┌────────

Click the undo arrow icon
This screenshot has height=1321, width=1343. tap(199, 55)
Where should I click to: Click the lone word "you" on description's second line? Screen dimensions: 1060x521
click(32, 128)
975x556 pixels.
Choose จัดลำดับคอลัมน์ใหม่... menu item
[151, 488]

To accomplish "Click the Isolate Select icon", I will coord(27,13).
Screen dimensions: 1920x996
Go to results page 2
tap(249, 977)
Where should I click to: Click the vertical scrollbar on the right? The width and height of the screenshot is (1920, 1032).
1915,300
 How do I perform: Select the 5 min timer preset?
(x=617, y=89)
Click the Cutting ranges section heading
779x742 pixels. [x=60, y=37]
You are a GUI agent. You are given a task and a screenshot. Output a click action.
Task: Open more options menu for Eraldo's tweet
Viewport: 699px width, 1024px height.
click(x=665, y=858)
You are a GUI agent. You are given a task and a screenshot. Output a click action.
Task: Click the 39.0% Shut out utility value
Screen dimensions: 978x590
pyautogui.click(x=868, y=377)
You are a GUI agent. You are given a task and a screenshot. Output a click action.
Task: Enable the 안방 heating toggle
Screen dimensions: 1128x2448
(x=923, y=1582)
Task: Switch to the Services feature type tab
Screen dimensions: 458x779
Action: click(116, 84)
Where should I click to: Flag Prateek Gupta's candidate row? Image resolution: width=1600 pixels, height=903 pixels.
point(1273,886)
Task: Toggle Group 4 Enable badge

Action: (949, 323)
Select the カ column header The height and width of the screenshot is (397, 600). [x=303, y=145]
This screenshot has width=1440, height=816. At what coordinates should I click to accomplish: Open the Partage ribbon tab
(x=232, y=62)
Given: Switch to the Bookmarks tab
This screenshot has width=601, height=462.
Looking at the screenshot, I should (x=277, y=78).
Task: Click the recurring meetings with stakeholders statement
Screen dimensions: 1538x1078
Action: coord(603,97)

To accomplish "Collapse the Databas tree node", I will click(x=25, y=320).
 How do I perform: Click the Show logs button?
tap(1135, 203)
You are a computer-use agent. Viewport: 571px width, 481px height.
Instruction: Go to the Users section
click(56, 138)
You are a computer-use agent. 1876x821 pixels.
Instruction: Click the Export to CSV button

└────────

**Activity**
Would you copy every line from the listing above that has the string "Switch" in it?

**Exercise output**
Task: Switch to the Services feature type tab
Given: Switch to the Bookmarks tab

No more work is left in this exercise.